Joint PDF such that uncorrelated but dependent We have two uniform random variables, i.e, $X \sim U[0, A]$ and $Y \sim U[0, A]$. I would like to develop a joint pdf such that $X$ and $Y$ are uncorrelated but dependent. I think the joint pdf should involve some kind of symmetry which results in zero correlation. I tried through trial and error. I didn't find any solution. How should I approach the problem? 
 A: Let $A=1$ since this is a scale parameter only. A simple trick is to spoil the joint density of two independent variables by adding a product of some functions $g(x)h(y)$, where both functions have zero integrals over $(0,\,1)$ so that thier product disappears when integrating over each variable.
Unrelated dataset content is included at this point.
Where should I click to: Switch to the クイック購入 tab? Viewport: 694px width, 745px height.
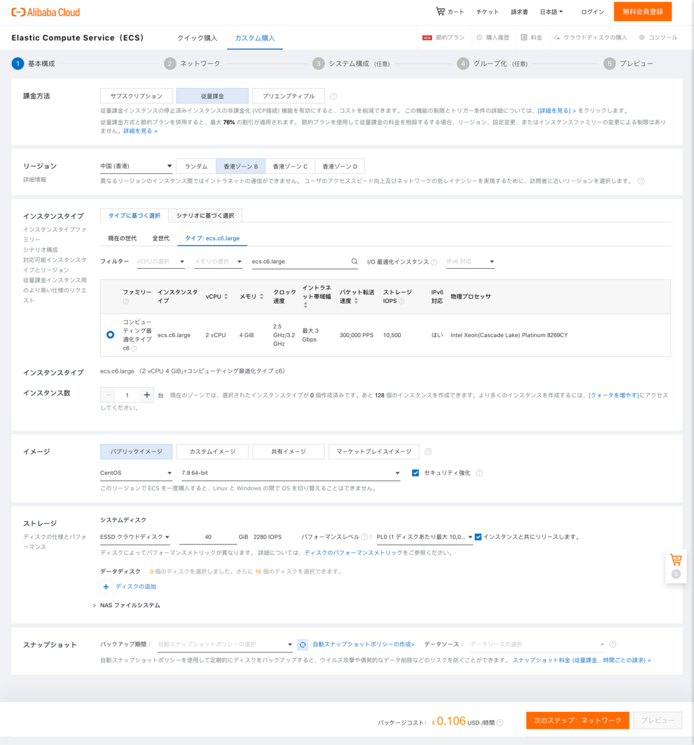coord(197,38)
One need also that integral of this function multiplied by $(x-0.5)(y-0.5)$ disappears so that the covarince remains the same. Say, one can consider 
$$
f_{X,Y}(x,y) = \biggl(1+\cos\bigl(4\pi(x-0.5)\bigr)\cos\bigl(4\pi(y-0.5)\bigr)\biggr)1_{\{0< x < 1,\ 0 < y < 1\}}.
$$
This is joint pdf since $f_{X,Y}(x,y)\geq 0$ and 
$$
\int_0^1\int_0^1 \cos\bigl(4\pi(x-0.5)\bigr)\cos\bigl(4\pi(y-0.5)\bigr)\,dxdy =0,
$$
and marginal pdf's are still uniform since both iterated integrals are zero too.
And also 
$$
\mathbb E\left[X-0.5\right]=\int_0^1 (x-0.5)\,dx+ \int_0^1 (x-0.5)\cos\bigl(4\pi(x-0.5)\bigr)\,dx=0=\mathbb E\left[Y-0.5\right],
$$
so $\mathbb E[X]=0.5$, $\mathbb E[Y]=0.5$. The covariance is zero too:
\begin{multline}
\mathrm{cov}(X,Y)=\mathbb E\left[(X-0.5)(Y-0.5)\right] \cr =\int_0^1\int_0^1 (x-0.5)(y-0.5)\cos\bigl(4\pi(x-0.5)\bigr)\cos\bigl(4\pi(y-0.5)\bigr)\,dxdy =0,
\end{multline}
but $X$ and $Y$ are dependent. 
You can also find more simple example considering piecewise-linear functions $g$ and $h$. Say, the function 
$$
g(x)=\begin{cases}-1, & x\in (0,\ 0.25)\cup (0.75,\ 1)\cr 1, & x\in [0.25,\ 0.75]\cr 0 & x\not \in(0,\ 1)\end{cases} \text{ and } h(y)=g(y)
$$
satisfy all the above properties. 
The joint pdf looks as follows: 
$$
f_{X,Y}(x,y)=1_{\{0< x < 1,\ 0 < y < 1\}}+g(x)h(y) 
$$
The values of joint pdf see on the picture:  

The dependence of $X$ and $Y$ is obvious since there exist areas of zero joint probability. 
A: The two pictures below are taken from the WP page on dependent uncorrelated normal random variables. Although they are concerned with a different situation (normal instead of uniform distributions), each of them suggests a simple solution to your problem.
First solution:



Thus... consider $X$ uniform on $(0,A)$, $Z$ Bernoulli independent of $X$ with $P(Z=1)=\frac12$, $P(Z=0)=\frac12$, and $$Y=ZX+(1-Z)(A-X)$$ In words, $Y$ is either $X$ or $A-X$, each with probability $\frac12$, independently of the value of $X$.
Then $Y$ is uniform on $(0,A)$, $(X,Y)$ is dependent, and $E(XY)=E(X)E(Y)$ hence $(X,Y)$ is uncorrelated.
Second solution:



Your turn: can you find some formulas describing $X$ and $Y$ uniform on $(0,1)$ corresponding to this second picture, and, even more to the point, can you show that this distribution of $(X,Y)$ solves your question?